Start of RECORDS PROVIDED

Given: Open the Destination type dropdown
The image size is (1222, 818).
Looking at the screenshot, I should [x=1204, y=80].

End of RECORDS PROVIDED
Start of RECORDS PROVIDED

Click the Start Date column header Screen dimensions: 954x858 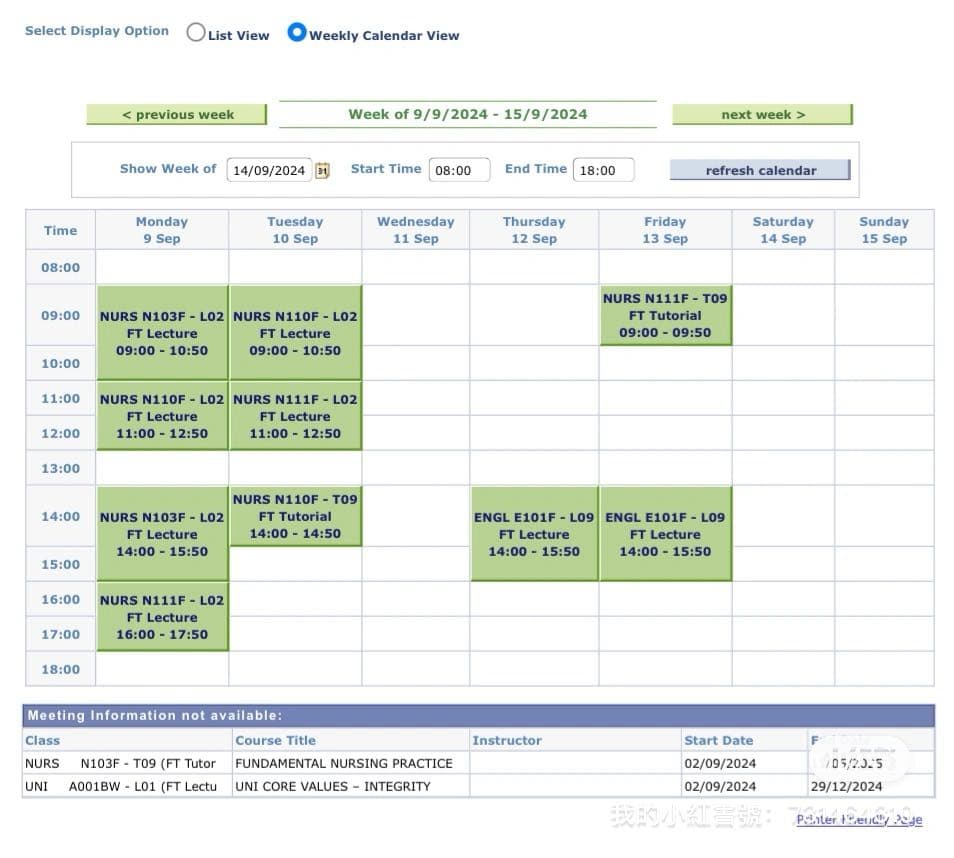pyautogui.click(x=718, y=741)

End of RECORDS PROVIDED
Start of RECORDS PROVIDED

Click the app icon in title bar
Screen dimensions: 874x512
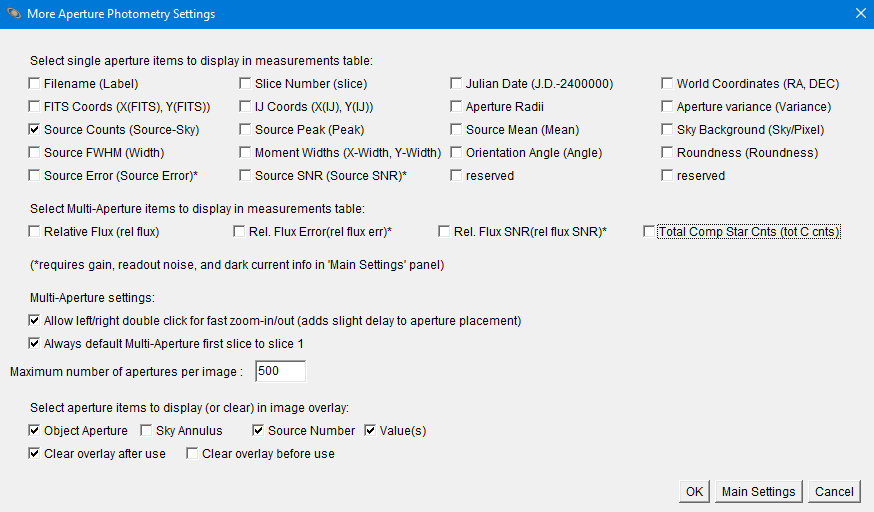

End of RECORDS PROVIDED

**THE TASK:**
Produce only the lines from the line containing "Click the app icon in title bar" through the line containing "Screen dimensions: 874x512", inclusive of both, exactly as they stand in the entries above.

**OUTPUT:**
Click the app icon in title bar
Screen dimensions: 874x512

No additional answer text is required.